_WORK ORDER:_ Go through the listing below and count each line with the word "Retirement" in it; return only the count.

_GIVEN ENTRIES:_
====
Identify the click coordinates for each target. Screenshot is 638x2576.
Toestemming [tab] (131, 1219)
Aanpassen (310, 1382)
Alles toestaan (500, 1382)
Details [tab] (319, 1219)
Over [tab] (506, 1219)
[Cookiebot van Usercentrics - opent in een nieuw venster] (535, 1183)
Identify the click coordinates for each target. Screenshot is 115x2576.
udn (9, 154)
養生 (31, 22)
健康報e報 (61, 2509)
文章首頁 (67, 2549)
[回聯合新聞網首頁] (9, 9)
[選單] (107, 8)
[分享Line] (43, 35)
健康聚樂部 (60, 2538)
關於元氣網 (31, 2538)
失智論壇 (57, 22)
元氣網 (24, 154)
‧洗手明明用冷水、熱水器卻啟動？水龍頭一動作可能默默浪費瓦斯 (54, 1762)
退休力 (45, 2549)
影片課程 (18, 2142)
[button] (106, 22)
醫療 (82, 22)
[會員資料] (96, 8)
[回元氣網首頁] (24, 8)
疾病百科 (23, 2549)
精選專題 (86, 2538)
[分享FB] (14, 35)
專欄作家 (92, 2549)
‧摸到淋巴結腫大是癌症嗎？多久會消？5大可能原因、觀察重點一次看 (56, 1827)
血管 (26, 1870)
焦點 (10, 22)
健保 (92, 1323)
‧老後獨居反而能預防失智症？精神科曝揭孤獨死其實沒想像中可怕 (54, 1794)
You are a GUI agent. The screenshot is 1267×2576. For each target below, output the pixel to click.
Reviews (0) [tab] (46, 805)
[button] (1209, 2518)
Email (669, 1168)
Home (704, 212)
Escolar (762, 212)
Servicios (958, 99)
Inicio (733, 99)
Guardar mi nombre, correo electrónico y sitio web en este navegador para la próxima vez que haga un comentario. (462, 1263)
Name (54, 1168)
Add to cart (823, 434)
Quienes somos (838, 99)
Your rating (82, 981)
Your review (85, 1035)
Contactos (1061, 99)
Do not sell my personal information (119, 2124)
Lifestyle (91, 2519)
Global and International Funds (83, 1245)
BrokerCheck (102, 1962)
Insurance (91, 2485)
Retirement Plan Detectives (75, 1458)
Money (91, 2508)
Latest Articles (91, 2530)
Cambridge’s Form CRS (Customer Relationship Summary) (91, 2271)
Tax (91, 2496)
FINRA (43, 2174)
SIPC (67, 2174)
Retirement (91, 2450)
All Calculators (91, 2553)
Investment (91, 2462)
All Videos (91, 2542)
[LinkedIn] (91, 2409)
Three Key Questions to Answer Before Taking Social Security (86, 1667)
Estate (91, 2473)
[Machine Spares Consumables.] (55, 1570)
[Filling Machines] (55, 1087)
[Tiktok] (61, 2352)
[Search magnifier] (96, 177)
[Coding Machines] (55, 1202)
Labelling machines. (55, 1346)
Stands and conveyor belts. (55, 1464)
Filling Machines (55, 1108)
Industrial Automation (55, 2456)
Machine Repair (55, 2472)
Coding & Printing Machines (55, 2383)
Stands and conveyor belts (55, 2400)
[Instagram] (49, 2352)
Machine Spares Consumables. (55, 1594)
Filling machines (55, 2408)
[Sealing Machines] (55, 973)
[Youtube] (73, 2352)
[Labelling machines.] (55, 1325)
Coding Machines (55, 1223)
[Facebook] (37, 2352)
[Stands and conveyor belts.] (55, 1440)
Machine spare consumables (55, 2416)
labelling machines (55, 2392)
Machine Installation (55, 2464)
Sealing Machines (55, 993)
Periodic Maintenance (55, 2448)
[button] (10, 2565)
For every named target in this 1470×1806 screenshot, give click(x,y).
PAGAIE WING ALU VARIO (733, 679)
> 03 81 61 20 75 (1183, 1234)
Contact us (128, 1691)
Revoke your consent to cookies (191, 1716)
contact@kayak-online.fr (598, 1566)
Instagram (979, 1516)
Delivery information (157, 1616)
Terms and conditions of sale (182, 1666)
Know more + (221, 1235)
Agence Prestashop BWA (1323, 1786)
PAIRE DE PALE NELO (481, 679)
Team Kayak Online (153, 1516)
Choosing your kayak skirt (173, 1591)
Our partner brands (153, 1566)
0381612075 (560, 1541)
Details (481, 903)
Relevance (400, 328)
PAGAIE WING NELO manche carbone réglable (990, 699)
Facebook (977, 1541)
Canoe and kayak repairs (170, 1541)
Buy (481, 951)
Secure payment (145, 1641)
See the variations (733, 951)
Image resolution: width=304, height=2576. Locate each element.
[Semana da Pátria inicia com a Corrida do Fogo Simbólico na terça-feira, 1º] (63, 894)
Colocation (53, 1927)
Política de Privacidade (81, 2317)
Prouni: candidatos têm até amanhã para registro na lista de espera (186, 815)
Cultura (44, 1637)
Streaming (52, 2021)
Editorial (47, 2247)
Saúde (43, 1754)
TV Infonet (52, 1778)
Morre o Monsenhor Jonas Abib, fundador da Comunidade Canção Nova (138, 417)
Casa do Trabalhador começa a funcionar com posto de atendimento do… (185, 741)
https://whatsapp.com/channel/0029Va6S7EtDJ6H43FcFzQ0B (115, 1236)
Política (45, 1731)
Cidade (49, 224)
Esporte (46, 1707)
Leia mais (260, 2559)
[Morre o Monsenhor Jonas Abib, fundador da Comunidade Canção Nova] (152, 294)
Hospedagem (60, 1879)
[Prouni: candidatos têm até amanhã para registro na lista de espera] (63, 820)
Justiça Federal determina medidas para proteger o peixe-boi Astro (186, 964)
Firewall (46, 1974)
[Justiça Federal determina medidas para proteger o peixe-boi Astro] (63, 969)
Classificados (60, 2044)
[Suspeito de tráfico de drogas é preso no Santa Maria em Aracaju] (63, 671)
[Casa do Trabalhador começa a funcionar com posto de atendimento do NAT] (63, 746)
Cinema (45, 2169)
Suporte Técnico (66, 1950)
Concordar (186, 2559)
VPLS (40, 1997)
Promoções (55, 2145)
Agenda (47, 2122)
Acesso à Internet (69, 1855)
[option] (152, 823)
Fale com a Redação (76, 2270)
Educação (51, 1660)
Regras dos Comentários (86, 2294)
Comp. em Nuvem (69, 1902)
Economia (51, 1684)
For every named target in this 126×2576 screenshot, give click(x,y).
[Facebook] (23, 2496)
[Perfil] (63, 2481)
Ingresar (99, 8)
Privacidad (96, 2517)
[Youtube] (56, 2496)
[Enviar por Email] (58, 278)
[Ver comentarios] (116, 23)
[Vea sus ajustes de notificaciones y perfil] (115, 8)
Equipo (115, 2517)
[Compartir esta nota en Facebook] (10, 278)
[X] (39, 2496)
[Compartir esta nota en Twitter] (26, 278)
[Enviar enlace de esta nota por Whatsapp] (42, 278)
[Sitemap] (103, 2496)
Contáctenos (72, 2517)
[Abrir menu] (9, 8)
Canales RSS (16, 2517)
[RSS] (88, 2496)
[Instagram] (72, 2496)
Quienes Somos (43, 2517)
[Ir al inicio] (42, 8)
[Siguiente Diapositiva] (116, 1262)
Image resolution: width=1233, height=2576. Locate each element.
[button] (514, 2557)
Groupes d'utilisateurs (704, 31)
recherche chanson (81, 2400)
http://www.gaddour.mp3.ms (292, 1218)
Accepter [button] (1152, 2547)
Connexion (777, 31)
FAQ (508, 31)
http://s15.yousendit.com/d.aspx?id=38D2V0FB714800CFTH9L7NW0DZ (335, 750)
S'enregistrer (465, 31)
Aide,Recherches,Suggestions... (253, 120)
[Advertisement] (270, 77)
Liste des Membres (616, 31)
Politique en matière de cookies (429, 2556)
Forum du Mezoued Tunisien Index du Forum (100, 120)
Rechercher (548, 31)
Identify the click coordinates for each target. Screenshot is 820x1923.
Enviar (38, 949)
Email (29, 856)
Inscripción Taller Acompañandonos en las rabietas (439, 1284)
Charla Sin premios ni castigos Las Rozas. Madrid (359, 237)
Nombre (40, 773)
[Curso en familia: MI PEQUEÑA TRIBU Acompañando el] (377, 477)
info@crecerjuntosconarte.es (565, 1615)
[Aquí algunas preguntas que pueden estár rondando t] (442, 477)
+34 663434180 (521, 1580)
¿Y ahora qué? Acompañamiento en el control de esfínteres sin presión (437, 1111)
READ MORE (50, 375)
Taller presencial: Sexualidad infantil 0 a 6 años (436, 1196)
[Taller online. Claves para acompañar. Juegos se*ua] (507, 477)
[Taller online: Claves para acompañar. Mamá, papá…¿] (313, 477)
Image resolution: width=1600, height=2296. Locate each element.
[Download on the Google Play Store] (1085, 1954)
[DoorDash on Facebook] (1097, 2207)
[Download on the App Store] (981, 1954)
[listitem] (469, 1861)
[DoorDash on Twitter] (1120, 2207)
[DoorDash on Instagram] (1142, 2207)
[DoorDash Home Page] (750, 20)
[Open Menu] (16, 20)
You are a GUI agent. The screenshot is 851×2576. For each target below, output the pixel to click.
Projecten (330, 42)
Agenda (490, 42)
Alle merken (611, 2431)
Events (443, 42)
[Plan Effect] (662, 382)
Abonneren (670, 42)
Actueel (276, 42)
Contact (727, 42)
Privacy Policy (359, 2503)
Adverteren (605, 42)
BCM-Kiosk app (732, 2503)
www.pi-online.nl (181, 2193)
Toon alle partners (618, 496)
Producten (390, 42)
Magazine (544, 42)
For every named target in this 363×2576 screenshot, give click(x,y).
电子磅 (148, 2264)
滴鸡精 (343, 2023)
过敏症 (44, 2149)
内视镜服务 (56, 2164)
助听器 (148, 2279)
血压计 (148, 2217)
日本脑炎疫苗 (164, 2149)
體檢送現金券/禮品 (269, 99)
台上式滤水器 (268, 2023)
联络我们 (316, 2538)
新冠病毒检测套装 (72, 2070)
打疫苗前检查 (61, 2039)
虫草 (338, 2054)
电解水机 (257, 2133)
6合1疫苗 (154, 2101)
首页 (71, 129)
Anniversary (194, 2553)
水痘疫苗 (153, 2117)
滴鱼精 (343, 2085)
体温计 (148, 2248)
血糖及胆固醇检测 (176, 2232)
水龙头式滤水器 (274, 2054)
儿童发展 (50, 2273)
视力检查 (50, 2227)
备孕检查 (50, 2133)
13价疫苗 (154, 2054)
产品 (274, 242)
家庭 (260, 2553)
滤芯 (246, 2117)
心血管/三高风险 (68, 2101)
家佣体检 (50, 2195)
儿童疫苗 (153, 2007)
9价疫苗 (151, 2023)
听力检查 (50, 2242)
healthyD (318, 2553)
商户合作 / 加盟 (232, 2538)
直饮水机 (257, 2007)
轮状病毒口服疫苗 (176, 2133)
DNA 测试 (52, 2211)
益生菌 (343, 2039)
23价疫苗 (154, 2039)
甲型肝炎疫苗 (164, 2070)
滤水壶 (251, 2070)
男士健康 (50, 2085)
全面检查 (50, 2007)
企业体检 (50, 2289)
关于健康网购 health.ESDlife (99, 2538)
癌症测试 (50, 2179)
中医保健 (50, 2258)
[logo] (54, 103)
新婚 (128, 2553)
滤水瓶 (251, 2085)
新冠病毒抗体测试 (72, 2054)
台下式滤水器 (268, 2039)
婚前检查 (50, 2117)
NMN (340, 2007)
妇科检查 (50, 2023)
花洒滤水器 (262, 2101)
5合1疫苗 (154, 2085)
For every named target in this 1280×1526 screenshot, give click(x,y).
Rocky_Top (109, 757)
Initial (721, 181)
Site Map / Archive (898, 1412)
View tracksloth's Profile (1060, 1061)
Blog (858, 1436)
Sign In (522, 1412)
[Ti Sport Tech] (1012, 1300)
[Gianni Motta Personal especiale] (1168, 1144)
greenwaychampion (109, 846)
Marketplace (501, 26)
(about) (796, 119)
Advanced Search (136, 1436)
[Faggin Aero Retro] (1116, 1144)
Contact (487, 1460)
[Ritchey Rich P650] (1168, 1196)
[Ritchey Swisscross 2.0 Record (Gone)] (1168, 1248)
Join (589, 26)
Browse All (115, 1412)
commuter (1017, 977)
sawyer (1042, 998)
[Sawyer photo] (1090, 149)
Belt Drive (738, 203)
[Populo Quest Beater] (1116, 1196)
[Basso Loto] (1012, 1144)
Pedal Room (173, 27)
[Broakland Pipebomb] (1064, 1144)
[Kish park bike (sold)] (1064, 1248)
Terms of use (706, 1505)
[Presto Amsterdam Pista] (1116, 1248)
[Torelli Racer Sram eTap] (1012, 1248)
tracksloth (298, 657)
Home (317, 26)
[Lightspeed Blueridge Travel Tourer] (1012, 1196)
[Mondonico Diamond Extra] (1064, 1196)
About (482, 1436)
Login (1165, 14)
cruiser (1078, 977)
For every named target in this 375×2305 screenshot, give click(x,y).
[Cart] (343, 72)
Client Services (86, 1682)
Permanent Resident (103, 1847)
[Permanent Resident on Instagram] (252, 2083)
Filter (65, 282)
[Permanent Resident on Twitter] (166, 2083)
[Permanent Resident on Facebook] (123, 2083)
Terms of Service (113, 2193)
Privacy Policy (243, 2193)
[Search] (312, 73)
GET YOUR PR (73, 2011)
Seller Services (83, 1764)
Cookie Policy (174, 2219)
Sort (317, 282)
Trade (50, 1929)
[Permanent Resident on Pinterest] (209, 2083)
====
_RESULT OF THIS TASK:_ 2